__DATA EXTRACT__
=== Begin Enclosure ===

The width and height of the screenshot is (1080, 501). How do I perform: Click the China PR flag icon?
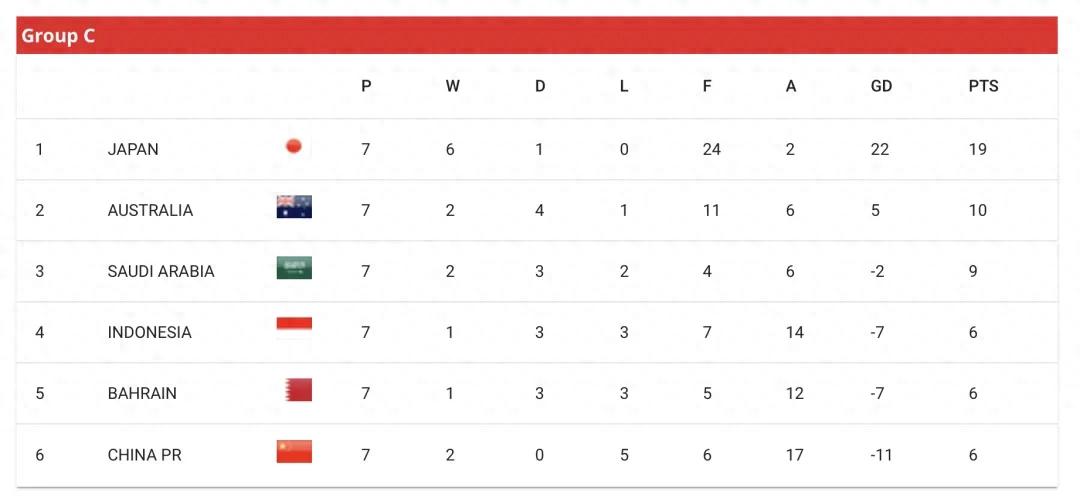click(x=294, y=451)
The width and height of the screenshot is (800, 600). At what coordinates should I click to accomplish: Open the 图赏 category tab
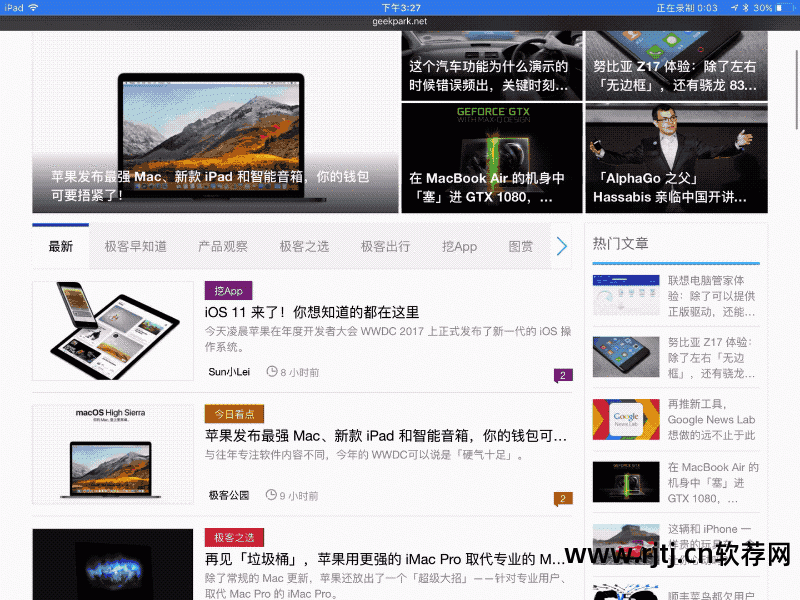pos(522,244)
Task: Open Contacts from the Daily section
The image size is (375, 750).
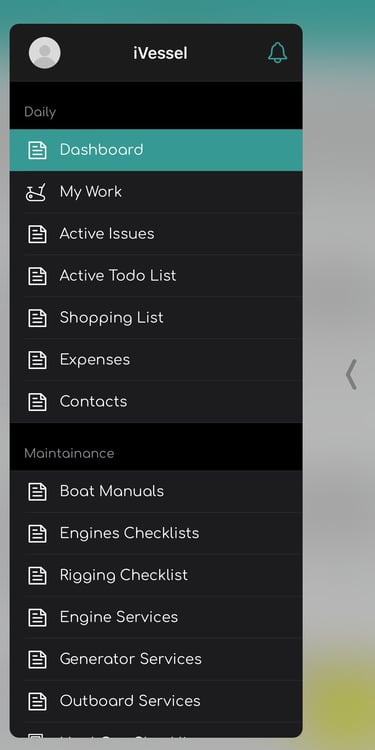Action: pyautogui.click(x=156, y=402)
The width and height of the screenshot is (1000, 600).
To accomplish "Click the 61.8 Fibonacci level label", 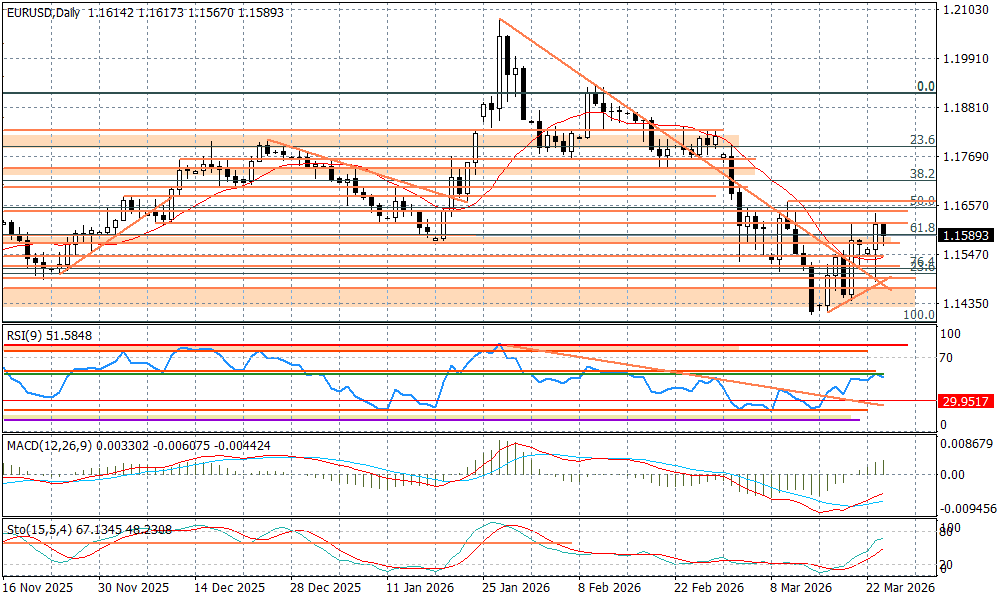I will (922, 227).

=== End Enclosure ===

__PROMPT__
Please repeat, with no pictures, each line from the start of the records above through the line with "Task: Open Contacts from the Daily section", inclusive, and only those.

__RESPONSE BELOW__
The width and height of the screenshot is (1080, 501). How do I perform: Click the China PR flag icon?
click(x=294, y=451)
The width and height of the screenshot is (800, 600). At what coordinates should I click to accomplish: Open the 图赏 category tab
pos(522,244)
Task: Open Contacts from the Daily section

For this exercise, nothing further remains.